Phil was a collector. He especially loved to browse in a used book store, spending hours in them and never leaving empty handed. He was a voracious reader, leaning particularly toward military history, biographies, art history and sports. It was rare indeed that Phil wasn't closing a book before turning out the last light in the house. And there were the sweaters, especially Norwegian sweaters. There were hats and socks, knives and carving tools… and those skis. And we can't forget driftwood! Phil would eye a treasure in the lake and with the tenacity that he had in abundance would find a way to rope it in and haul it to the property, often with a little help from his friends.

Phil loved many things. He loved wildlife: the deer and the geese in the orchard, and one particular rattlesnake on the Boulder Creek trail. He loved horses. He packed them for the trail crew and kept them in the orchard pasture when Liv and Brun were growing up. He loved his dogs: Webster, Haskins, Bill & Bob, Yoda and Vanna. And he loved his friends. In recent months, he wrote hundreds of letters to friends old and new, sharing sports stories, cherished memories, philosophies, and day to day news, reminding them that he loved them. He loved his children Brun and Liv. Some of Brun's fondest memories are rattlesnake encounters while hiking with his dad, taking horses to the barge while still dark, and their yearly tradition of Mariner baseball games in Seattle. Some of Liv's fondest memories are helping her Dad shoe horses by attempting to wear an old shoeing apron and practicing on their dog Bob and more recently, when she visited Stehekin this past Fall. They took a drive together to the end of the road, talking the entire way about life in general and Stehekin, how it used to be and how it is now, the direction life takes you and the importance of the steps along the way. Phil loved his parents, his brothers and their families, Liv's husband Johnny, Brun's wife Mindy, and his grandchildren: Leanna, Josie, Ian, Makala. And he loved his wife Wendy most of all. Since his retirement, Phil and Wendy were able to spend some special time. They took a long-anticipated trip to Norway in 2008 to trace his family heritage, and late in February they spent two weeks at the Oregon Coast where he was able to walk with her by the ocean every day.

Phil said often that he wished he could find a little shack by ocean, nothing fancy, but a place where he could hear the waves and walk in the sand. A few days before he died, he asked Wendy if she thought this might be what heaven would be like. She said, for him, it definitely would be.

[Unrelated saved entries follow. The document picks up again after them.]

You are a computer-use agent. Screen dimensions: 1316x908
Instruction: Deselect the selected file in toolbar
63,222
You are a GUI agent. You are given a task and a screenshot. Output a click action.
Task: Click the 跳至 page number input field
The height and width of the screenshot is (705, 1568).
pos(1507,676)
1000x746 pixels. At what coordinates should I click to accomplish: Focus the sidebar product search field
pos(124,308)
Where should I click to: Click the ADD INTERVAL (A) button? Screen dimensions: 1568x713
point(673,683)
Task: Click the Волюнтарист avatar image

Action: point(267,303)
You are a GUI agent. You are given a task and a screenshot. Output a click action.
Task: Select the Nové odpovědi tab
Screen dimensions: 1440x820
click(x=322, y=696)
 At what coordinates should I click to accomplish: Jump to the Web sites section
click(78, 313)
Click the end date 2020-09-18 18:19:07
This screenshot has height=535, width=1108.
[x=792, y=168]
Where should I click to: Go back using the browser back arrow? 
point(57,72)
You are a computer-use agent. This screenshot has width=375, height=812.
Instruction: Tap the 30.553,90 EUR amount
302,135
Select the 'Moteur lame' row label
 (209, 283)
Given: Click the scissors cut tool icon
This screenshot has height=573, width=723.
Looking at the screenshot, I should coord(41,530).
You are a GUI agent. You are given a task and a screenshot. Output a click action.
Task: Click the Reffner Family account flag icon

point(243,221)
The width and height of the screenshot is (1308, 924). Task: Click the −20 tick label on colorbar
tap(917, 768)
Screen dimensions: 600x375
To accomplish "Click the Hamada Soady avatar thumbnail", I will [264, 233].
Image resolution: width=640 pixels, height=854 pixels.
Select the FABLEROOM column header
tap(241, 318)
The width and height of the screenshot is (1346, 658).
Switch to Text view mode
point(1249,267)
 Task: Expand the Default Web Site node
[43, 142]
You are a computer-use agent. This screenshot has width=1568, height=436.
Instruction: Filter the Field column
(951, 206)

Maybe the biggest reason that people admired Phil so much was just that Phil was so reliably Phil. He knew what he believed and he lived it. He liked to joke that his catchphrase should be "I'm against it" since he so often fought change. He fought to keep the orchard as it is; he fought to keep his family in Stehekin; he fought for one lone dogwood tree outside the Golden West. And he won. But Phil just as often fought for things. He fought for the ideas he believed in, the people he loved, and the life he chose to live, which was a lot like the things he built: simple and elegant, functional and beautiful. Phil's good friend Bob Cunningham once joked that years from now archaeologists will come back to Stehekin to dig and find massive picnic tables and big pile of slate. Phil's spirit is like that too: huge, meant to stay put, and to last forever.